We can aggregate such a join, which would then generate year/movie rentals counts for the entire database. But, since you only want movies having the highest rental count for a given year, we need to do more work. In this case, we can find the highest rental count for each year (see subquery t2 below), and join to the subquery described earlier.
SELECT
t1.movieId,
t1.title,
t1.year,
t1.num_rentals
FROM
(
SELECT
m.movieId,
m.title,
m.year,
COUNT(*) AS num_rentals
FROM Rentals r
INNER JOIN Movies m
ON r.movieId = m.movieId AND CAST(SUBSTR(r.date, 1, 4) AS INTEGER) = m.year
GROUP BY
m.movieId,
m.title,
m.year
) t1
INNER JOIN
(
SELECT year, MAX(num_rentals) AS max_num_rentals
FROM
(
SELECT
m.year,
COUNT(*) AS num_rentals
FROM Rentals r
INNER JOIN Movies m
ON r.movieId = m.movieId AND CAST(SUBSTR(r.date, 1, 4) AS INTEGER) = m.year
GROUP BY
m.movieId,
m.year
) t
GROUP BY year
) t2
ON t1.year = t2.year AND t1.num_rentals = t2.max_num_rentals
-- WHERE t1.year = 2003
ORDER BY
t1.year;
Demo
This answer will report all years, along with all movies released in that year having the highest rental counts. In the case of ties for two or more movies in a given year, all tied movies would be reported.

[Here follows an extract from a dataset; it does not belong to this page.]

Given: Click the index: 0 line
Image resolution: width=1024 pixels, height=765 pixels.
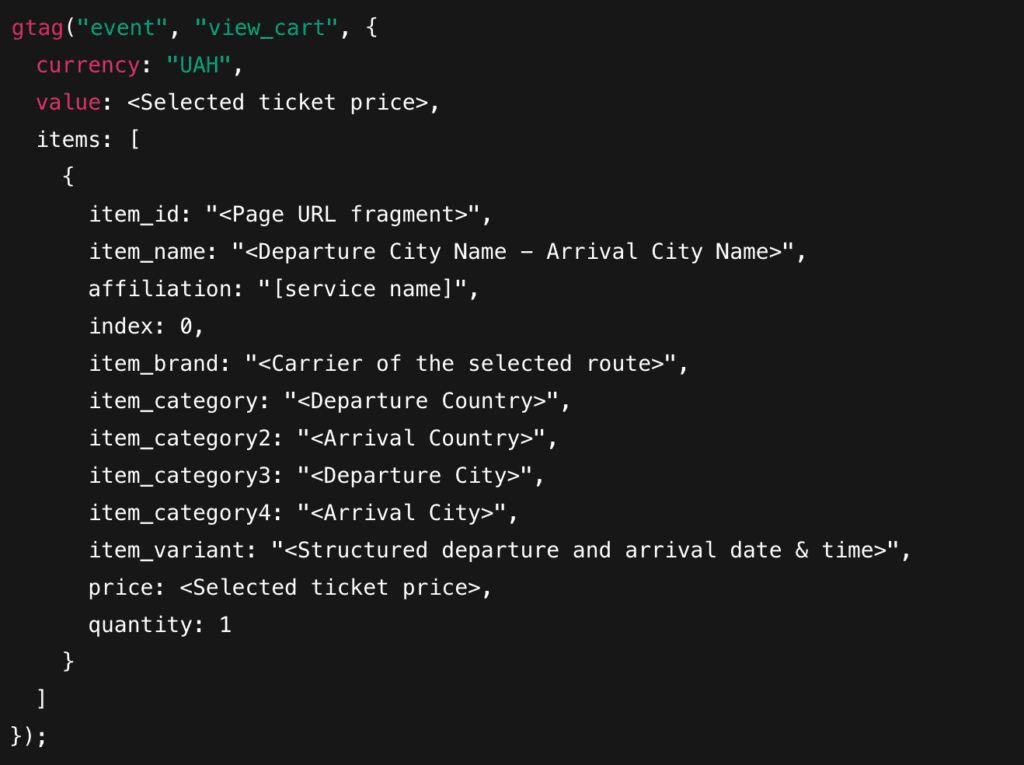Looking at the screenshot, I should click(x=146, y=326).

Note that if SQLite supported analytic functions, the query could be greatly simplified.
Here's a slightly different approach, using CTEs instead of nested subqueries.
WITH first_year_rentals(movieid, title, rentals, year) AS
(SELECT m.movieid, m.title, count(*), m.year
FROM movies AS m
JOIN rentals AS r ON m.movieid = r.movieid AND m.year = strftime('%Y', r.date)
GROUP BY m.movieid)
, maximums(year, maxrent) AS
(SELECT year, max(rentals)
FROM first_year_rentals
GROUP BY year)
SELECT movieid, title, rentals, f.year AS year
FROM first_year_rentals AS f
JOIN maximums AS m ON f.year = m.year AND m.maxrent = f.rentals
ORDER BY f.year, title;
A CTE (Common Table Expression) is like a view that only exists for the one statement. Very handy for organizing a statement with multiple queries. The first one generates results that count the number of times each movie was rented in the year it came out. The second one is the highest rental count for each year's new releases. Then it's just a matter of joining the two CTEs and limiting the results to just rows where the rental count equals the highest for that movie's release year.
Edit:
Tested using these tables and data:
CREATE TABLE Movies (
movieId INTEGER PRIMARY KEY,
title TEXT,
year INTEGER
);
INSERT INTO Movies VALUES(1,'a good movie',2003);
INSERT INTO Movies VALUES(2,'a better movie',2003);
INSERT INTO Movies VALUES(3,'the best movie',2004);
INSERT INTO Movies VALUES(4,'the worst movie',2004);
CREATE TABLE Rentals (
cardNo INTEGER,
movieId INTEGER,
date DATE,
rating INTEGER,
PRIMARY KEY(cardNo, movieID, date),
-- FOREIGN KEY (cardNo) REFERENCES Customers,
FOREIGN KEY (movieId) REFERENCES Movies
);
INSERT INTO Rentals VALUES(1,1,'2003-01-01',NULL);
INSERT INTO Rentals VALUES(1,2,'2003-01-01',NULL);
INSERT INTO Rentals VALUES(1,3,'2006-01-01',NULL);
INSERT INTO Rentals VALUES(2,1,'2003-01-01',NULL);
INSERT INTO Rentals VALUES(2,3,'2004-01-01',NULL);
INSERT INTO Rentals VALUES(2,2,'2004-01-01',NULL);
INSERT INTO Rentals VALUES(3,2,'2003-01-01',NULL);
INSERT INTO Rentals VALUES(3,1,'2005-01-01',NULL);
INSERT INTO Rentals VALUES(3,4,'2004-01-01',NULL);
INSERT INTO Rentals VALUES(4,2,'2003-01-01',NULL);
INSERT INTO Rentals VALUES(4,4,'2004-01-01',NULL);
INSERT INTO Rentals VALUES(5,1,'2003-01-01',NULL);
Giving:
movieid title rentals year
---------- -------------- ---------- ----------
2 a better movie 3 2003
1 a good movie 3 2003
4 the worst movi 2 2004
Demo
Further edits:
The mention of analytic functions in the other answer reminded me; sqlite does have them these days (Added in 3.25)! So...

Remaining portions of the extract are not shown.